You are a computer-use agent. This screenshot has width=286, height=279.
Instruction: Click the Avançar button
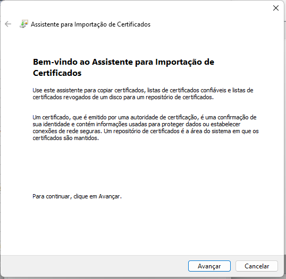pyautogui.click(x=209, y=266)
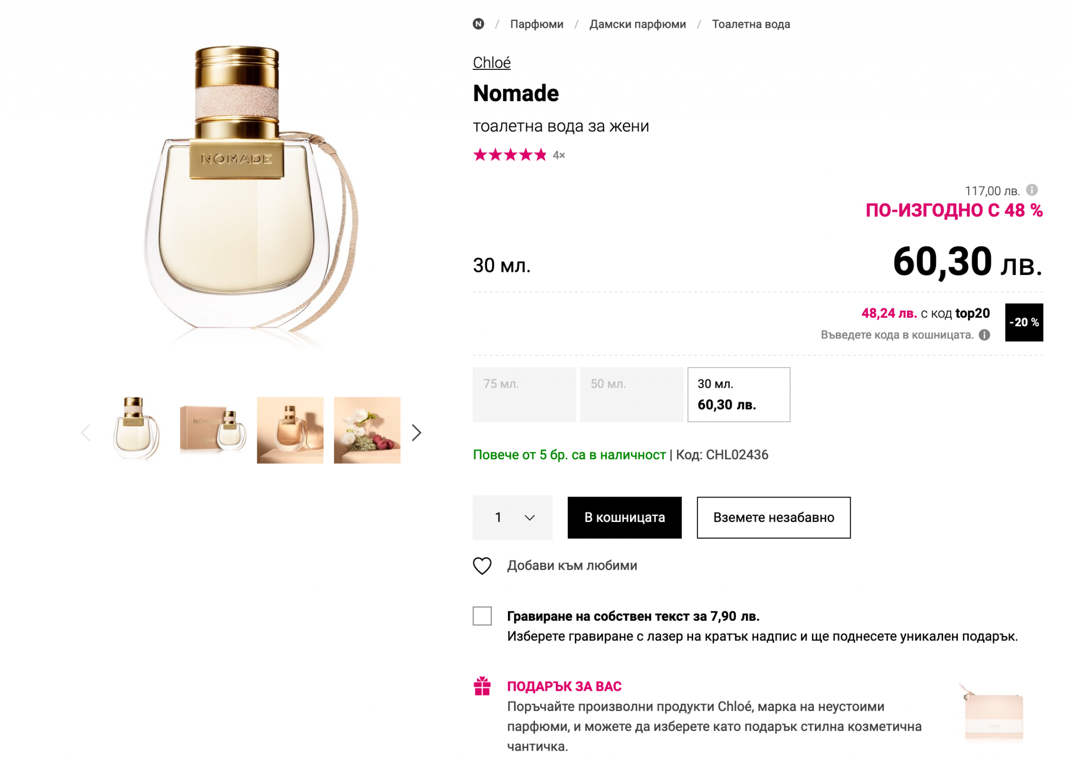This screenshot has height=758, width=1069.
Task: Click the pink gift icon
Action: 482,686
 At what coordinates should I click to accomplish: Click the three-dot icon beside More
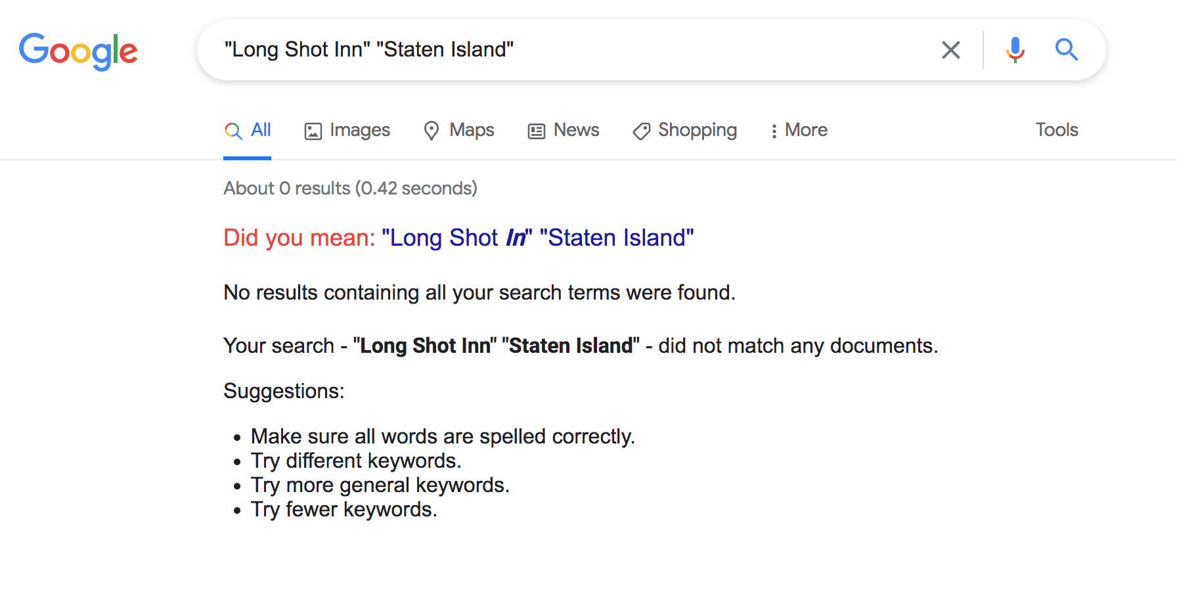coord(774,131)
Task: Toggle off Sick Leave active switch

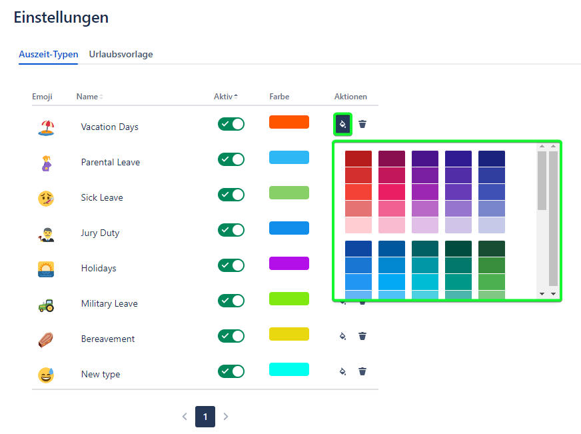Action: tap(231, 195)
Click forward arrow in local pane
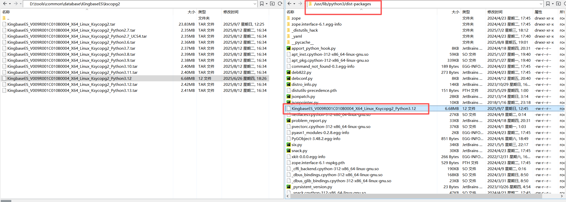 [16, 4]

• • • • • • •

For each record, return its text exactly and leave any picture out.

You are a computer-use agent. This screenshot has width=286, height=279.
Instruction: Click the Avançar button
pyautogui.click(x=209, y=266)
This screenshot has height=758, width=1069.
Task: Click the pink gift icon
Action: 482,686
 At what coordinates should I click to accomplish: Click the three-dot icon beside More
coord(774,131)
Task: Toggle off Sick Leave active switch

Action: tap(231, 195)
Click forward arrow in local pane
 [16, 4]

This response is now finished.